How our body reacts to heat in an infrared cabin

Heat is hard work for the body. To ward off damage to the body, it ramps up its cooling and produces fluid - sweat. In an experiment, the reaction to extreme heat in the infrared cabin on the body was studied.
How our body reacts to heat in an infrared cabin

How our body reacts to heat in an infrared cabin

To understand the effects of an infrared cabin on your body, it is important to know how our body reacts to extreme heat. The normal body temperature of a healthy person is about 37 °C (98,6 °F). The human body is constantly trying to maintain this temperature. Except

In the same way, the body can cool down by releasing heat to the environment as soon as the ambient temperature is lower than that of the body. In this case, if the temperature difference between the body and the environment is higher, the faster the heat is released. With this knowledge, it is possible to understand how our body cools down.

It also becomes clear that the closer the air temperature is to the body temperature, the more difficult it is for the body to cool down passively. This means that this passive way of losing heat is not very efficient for the body.

What happens when the temperature of the air surrounding the body is higher than the usual body temperature?

In this case, the body can no longer passively lose heat at all, but actually gains heat from the air, which leads to a warming of the body. For this reason, there is also an active way to lose heat, and that again is sweating. By sweating, the body lowers its temperature.

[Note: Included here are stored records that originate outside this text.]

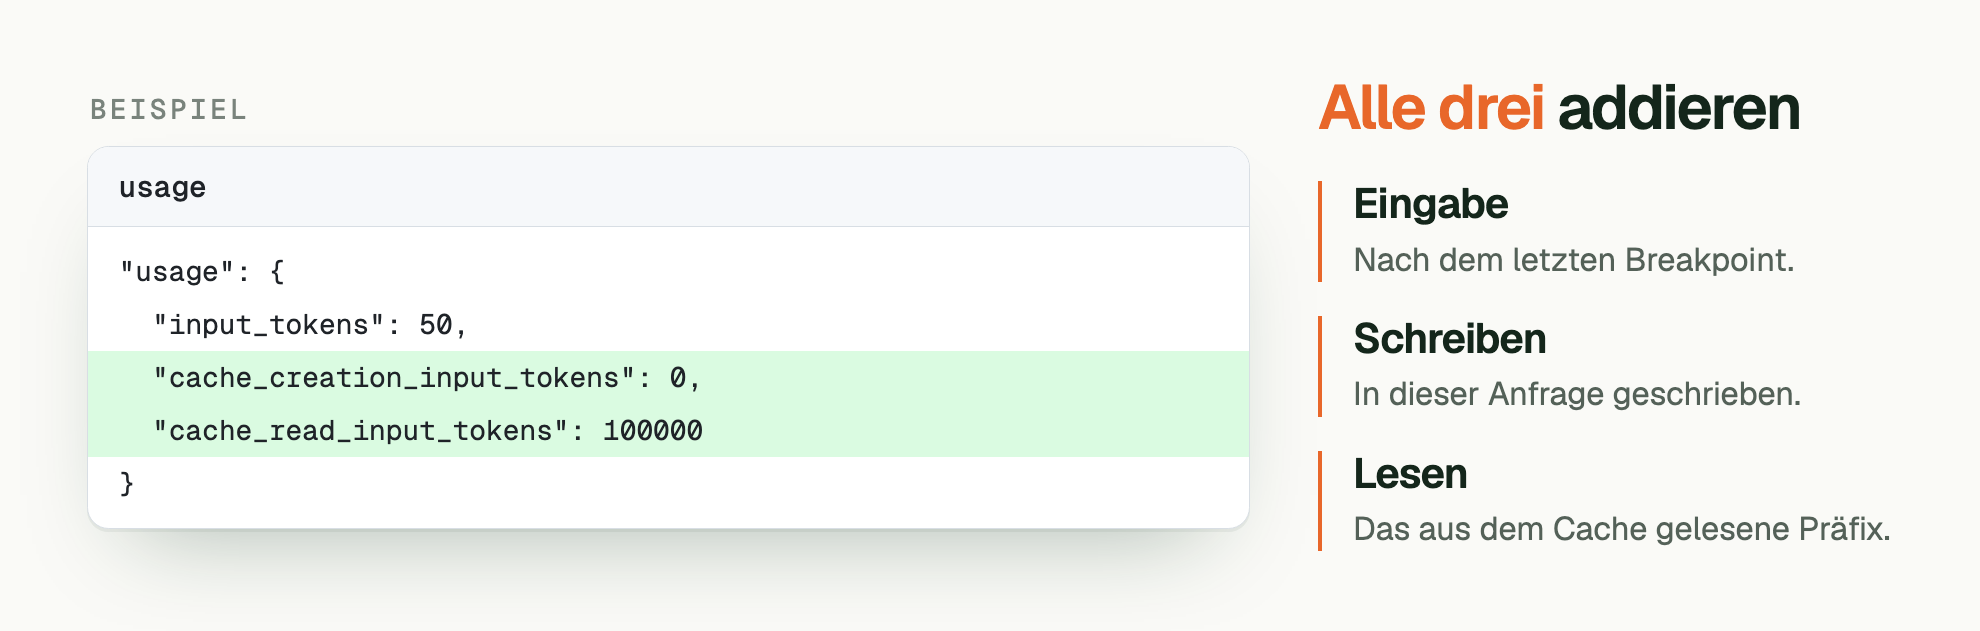Select the cache_creation_input_tokens value 0
Viewport: 1980px width, 631px height.
coord(678,378)
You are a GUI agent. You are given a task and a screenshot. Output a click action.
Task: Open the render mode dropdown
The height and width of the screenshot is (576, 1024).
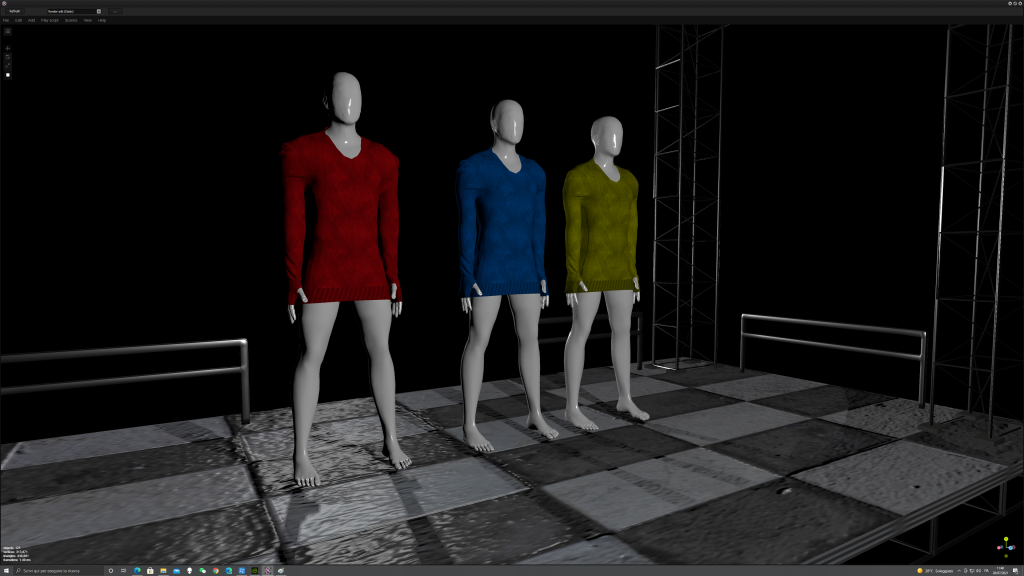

In addition, the body can control how much heat it loses by regulating the intensity of sweating. All of this happens for a reason: the human body needs to keep its normal temperature constant in order to function properly. If you are wondering how sweat can cool down the body, there is a very simple physical explanation for it.

For one thing, your skin has many sweat glands and pores through which sweat can escape. So when you sweat, your entire skin gets wet. Secondly, the water on your skin starts to evaporate, and once this happens, the heat is absorbed by your skin and cools it down.

What happens to the body temperature when using an infrared cabin?

To this question, there is an experiment that was conducted in 2007 by the Royal Institution of Great Britain. The researchers wanted to show how extreme heat affects the human body and how effectively the body regulates body temperature. To conduct the experiment, they needed an infrared cabin and a human test subject.

They wanted to measure the exact internal temperature of the volunteer, for this purpose they used a very small wireless thermometer capsule. The volunteer had to swallow it, and thanks to its radio transmitter, the thermometer transmitted the temperature results in real time to a radio receiver, which was connected to a computer. This allowed the computer to display the internal temperature of the volunteer’s body.

What were the goals of this experiment?

One of the goals was to create conditions similar to some of the hottest places on Earth, such as the Libyan Desert or Death Valley, where temperatures have historically been very close to 58 degrees Celsius (136,4 °F). An ordinary sauna with a stove was considered insufficient to simulate the same natural conditions. For this reason, an infrared cabin was used, as it can better simulate some of the sun’s rays.

The infrared rays not only heat the surface of the skin, but also penetrate the outer tissues. Before entering the sauna, the subject had an internal body temperature of 37.3 °C (99,14 °F). After the infrared cabin was heated to 58 °C (136,4 °F), the subject entered the sauna with his clothes on. He stayed in the sauna for ten minutes, and when he left the sauna he had a temperature of 37.7 °C (99,86 °F). Thus, his internal body temperature was only one third Celsius higher than his initial temperature.

What conclusions were drawn after the experiment?

This experiment demonstrated the natural ability of the human body to efficiently regulate its temperature through sweating in order to maintain vital functions as well as to adjust its metabolism to keep the temperature near the 37 °C (98,6 °F) mark. But in order to sweat efficiently and regulate its temperature, the body needs water.

While the organism can lose one to two liters of water in just one hour through sweating, it can absorb a maximum of 1.5 liters in the same time through the intestines. Therefore, to avoid dehydration, it is necessary to drink enough water before and during the sauna session. This way, you will stay hydrated and be able to take full advantage of the health benefits of an infrared cabin.